● **EXERCISE OBJECTIVE**
Your copy of the listing should match it exactly, only without pictures.
- Opening Delimiter -
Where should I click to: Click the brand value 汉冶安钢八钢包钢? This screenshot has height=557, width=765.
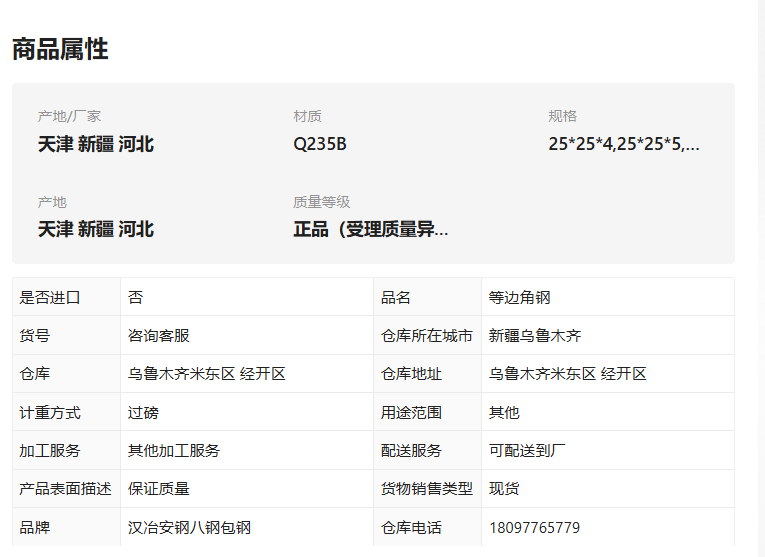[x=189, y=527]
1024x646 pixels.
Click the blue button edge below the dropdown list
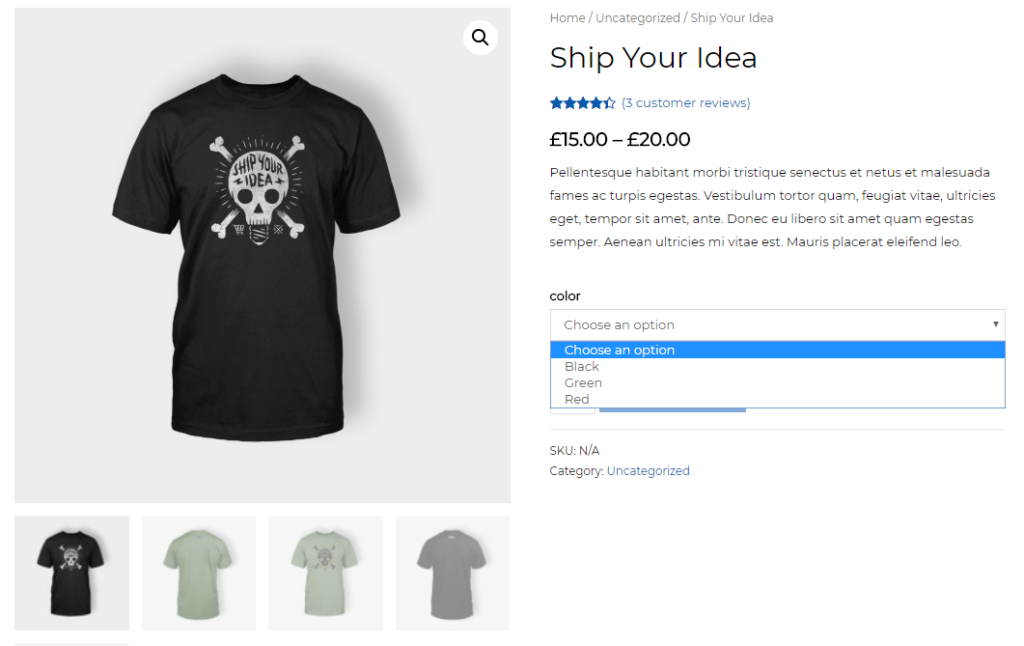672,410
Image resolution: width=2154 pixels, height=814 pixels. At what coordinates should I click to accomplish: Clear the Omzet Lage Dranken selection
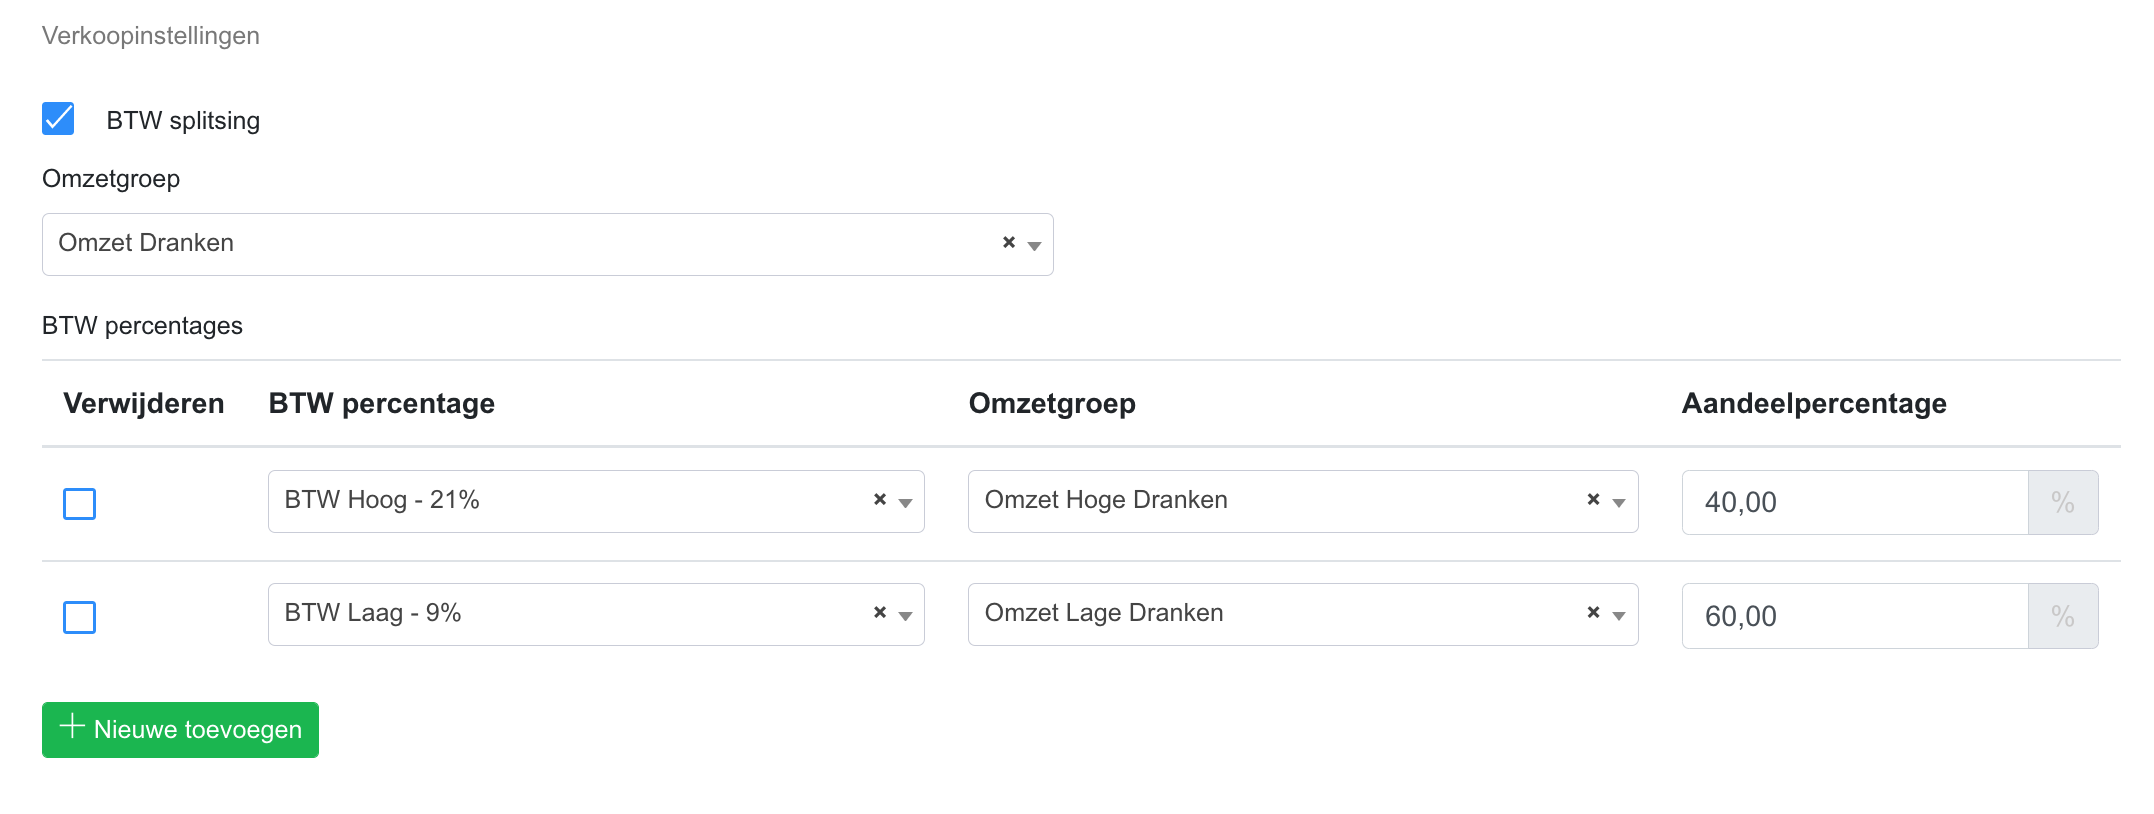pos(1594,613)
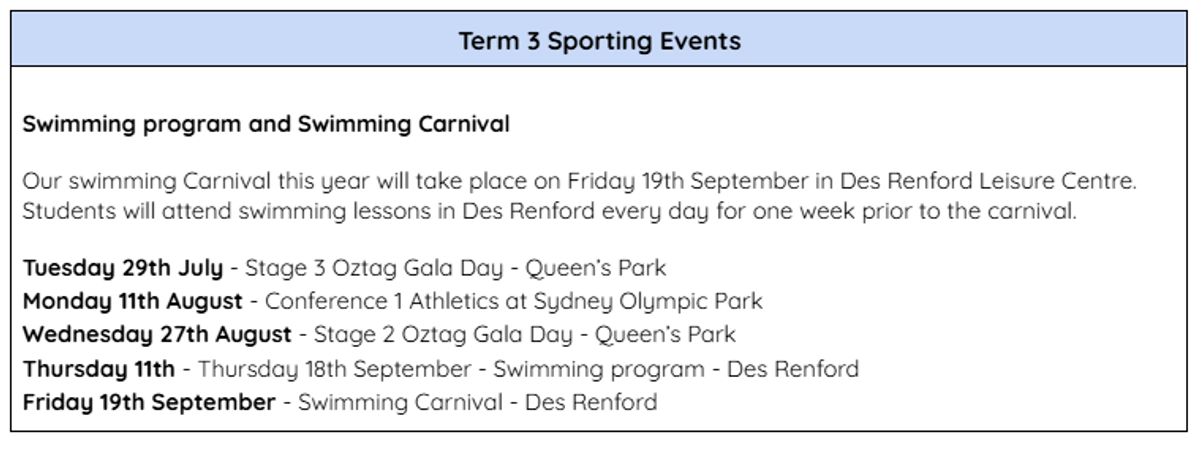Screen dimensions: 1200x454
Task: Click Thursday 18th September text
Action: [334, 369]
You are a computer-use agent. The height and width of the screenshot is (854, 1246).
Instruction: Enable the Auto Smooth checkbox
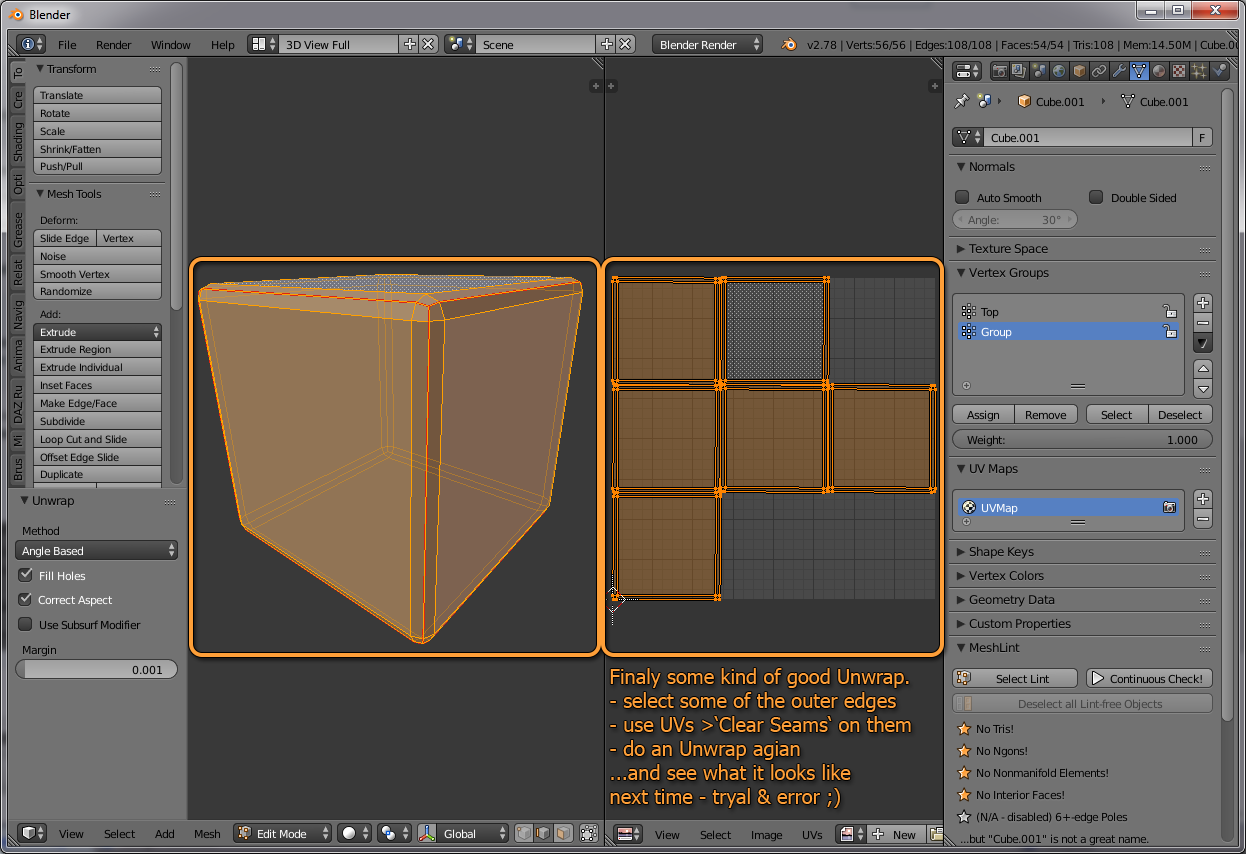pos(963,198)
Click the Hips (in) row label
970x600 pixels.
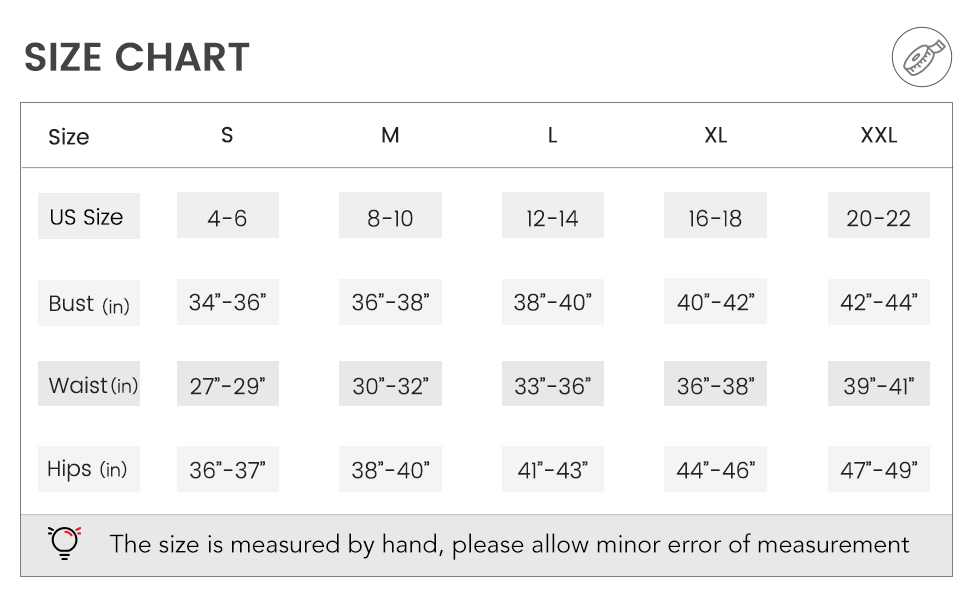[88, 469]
- Closing Delimiter -
● **WRITTEN REPLY**
Where should I click to: Click the brand value 汉冶安钢八钢包钢? This screenshot has height=557, width=765.
[x=189, y=527]
1024x646 pixels.
Click the blue button edge below the dropdown list
672,410
Image resolution: width=2154 pixels, height=814 pixels. At what coordinates should I click to accomplish: Clear the Omzet Lage Dranken selection
pos(1594,613)
Screen dimensions: 1200x454
Task: Click Thursday 18th September text
Action: [334, 369]
You are a computer-use agent. The height and width of the screenshot is (854, 1246).
Instruction: Enable the Auto Smooth checkbox
pos(963,198)
Click the Hips (in) row label
970x600 pixels.
[88, 469]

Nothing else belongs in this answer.